The extension rates the emotion of web pages from 0-100.
The extension highlights text that is used in emotional context.
Today's media is increasingly becoming opinionated, emotional, and unreliable, as opposed to being backed by facts, data, and sources. Although we may not realize it, our thoughts are often being manipulated by appeals to emotion, rather than logic or credibility. We wanted to build something that offers readers a way to step back and see how much of an article is based on emotion, rather than facts.
Installation instructions are in README.md. Our Chrome Web Store submission is under review.
What it does
Emotilyze is a browser extension, soon to be available on the Chrome Web Store. When activated, the extension scans the contents of any web page or article and displays a "Emotion Score,' a percentage indicating how much of the page is based on emotion, shows a description of the overall emotional content of the page, and highlights words in the page that are used in a strong emotional context.
How we built it
axios, which returns information about the emotional contents of the text.
Our server was written using Node.js and Express.js. We used the Google Cloud Natural Language API to analyze the text. Before sending the data back to the extension, the server analyzes the data from Google Cloud and computes an overall "Emotion Score" for the site, as well as descriptions for emotional content within the article. We are hosting the server using Google App Engine.
Challenges we ran into
Extracting Article Content
Our first challenge was figuring out how to distinguish the important text in web pages from headers, links, ads, and other irrelevant contents.
Our first approach to this problem was to have the user highlight the text that should be analyzed with their cursor, then activate the extension through an option in the right-click menu. This worked, but we decided it was too inconvenient. We wanted a way to extract the article's contents without the help of the user.
We then decided to try and find an open-source library that could parse the web page for us. We tried a number of libraries, including
article-parser, but they did not work properly on many websites. We then found
html-article-extractor, which seemed to work perfectly on nearly any site. We could simply feed the library the HTML contents of the page and it would return the article's text, ready to be analyzed by Google Cloud.
Highlighting text within web pages
One of the key features of our extension is to highlight words on a page that are used in a heavily emotional context. At first, this seemed like some fairly simple HTML manipulation. However, we quickly ran into issues. Our logic was the following: loop through the relevant HTML elements on the page, and replace the emotional words with a
<span> that highlights it. However, this logic led to infinite loops, since the
<span> contained the text that needs to be replaced. This led to nested
<span>s, causing hundreds of tooltips to pop up when the user hovers over the highlighted text.
We tried to fix this by starting each loop at the end of the span that was previously inserted. However, this did not work because text on a web page can be spread throughout hundreds of different HTML elements. With a bit of creativity and the help of Stack Overflow, we were able to solve this using a
Map and regular expressions.
Calibrating Google's Sentiment Analysis
Google's Natural Language API returns data in a somewhat convoluted format. The most relevant data for us is
magnitude. In essence,
score is a value from -1 to 1 that represents the strength of the negativity or positivity in the text, while
magnitude is a value from 0 to infinity that represents how much emotional content the text contains. This data would be too confusing to show to the user, so we needed to figure out how to turn these numbers into a more friendly format.

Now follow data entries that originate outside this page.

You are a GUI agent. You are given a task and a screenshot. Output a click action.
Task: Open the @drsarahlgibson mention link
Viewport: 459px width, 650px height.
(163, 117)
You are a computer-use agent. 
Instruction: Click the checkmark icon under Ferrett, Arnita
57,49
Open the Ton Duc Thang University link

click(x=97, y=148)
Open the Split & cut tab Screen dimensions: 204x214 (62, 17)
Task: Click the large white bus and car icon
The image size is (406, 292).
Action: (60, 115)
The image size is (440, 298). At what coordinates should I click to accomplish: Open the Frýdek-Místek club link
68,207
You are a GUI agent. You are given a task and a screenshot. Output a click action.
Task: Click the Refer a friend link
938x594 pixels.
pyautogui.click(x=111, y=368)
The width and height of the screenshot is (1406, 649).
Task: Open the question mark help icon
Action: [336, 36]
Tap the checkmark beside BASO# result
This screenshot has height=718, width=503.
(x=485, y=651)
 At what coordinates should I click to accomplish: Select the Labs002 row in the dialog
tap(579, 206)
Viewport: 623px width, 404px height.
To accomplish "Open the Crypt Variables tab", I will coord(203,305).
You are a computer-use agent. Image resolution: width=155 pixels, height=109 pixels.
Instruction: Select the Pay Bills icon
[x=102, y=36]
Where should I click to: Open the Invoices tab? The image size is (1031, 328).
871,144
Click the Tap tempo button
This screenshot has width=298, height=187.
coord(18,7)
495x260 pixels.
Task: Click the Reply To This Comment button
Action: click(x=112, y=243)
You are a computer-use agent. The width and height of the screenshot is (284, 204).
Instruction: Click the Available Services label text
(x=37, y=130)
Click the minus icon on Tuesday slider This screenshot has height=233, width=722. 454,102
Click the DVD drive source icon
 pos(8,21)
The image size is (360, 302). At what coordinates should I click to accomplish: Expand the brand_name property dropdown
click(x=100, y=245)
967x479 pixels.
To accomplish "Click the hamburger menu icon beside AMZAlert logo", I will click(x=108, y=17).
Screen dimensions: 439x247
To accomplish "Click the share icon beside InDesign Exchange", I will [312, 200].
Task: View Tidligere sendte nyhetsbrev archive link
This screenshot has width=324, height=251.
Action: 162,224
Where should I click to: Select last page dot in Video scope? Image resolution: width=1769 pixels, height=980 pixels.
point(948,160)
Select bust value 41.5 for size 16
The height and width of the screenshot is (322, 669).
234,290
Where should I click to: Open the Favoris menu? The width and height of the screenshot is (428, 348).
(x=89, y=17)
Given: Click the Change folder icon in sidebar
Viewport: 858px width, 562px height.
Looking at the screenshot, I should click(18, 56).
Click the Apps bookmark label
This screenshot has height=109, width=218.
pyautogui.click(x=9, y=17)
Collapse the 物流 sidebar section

In our server code, we decided to compute three indicators that would be shown to the user. Our first indicator is the "emotion score," a percentage designed to represent how emotional the text is. The second indicator is a description summarizing the emotional content of the page. Lastly, we generate descriptions for each highlighted text explaining why it is highlighted.
While the code for generating these indicators is fairly trivial, figuring out how to interpret Google's values posed a challenge. Interpreting
score was not too bad, since it is always between -1 and 1. However,
magnitude can be anywhere from 0 to infinity, and depends on how long the text is. We struggled to figure out a formula that would give us an accurate "emotion score." We settled on
magnitude / 0.35 * length, but this is subject to change as we are still not totally satisfied with the "emotion scores." We combined the "emotion scores" with Google's
scores to generate our descriptions (example:
"The text contains clearly positive emotion"). However, we believe there are many improvements that can be made to our calculations.
Accomplishments that we're proud of
We are proud to have successfully built a working program within 24 hours, while using technology we were not familiar with (Google Cloud). We are also proud to have made something that tackles an issue in our society that we care about.
What we learned
We learned how to use Google Natural Language API and Google App Engine. We also learned about backend development and coding browser extensions.
What's next for Emotilyze
We hope to further improve Emotilyze's analysis of web pages, yielding more accurate results. We may look into AWS natural language processing or other platforms. We also hope to fix any bugs we may have missed while testing at HackUTD.
There a numerous server-side optimizations that could be done to improve Emotilyze's performance and reduce costs, such as storing results in a database so articles only need to be analyzed once.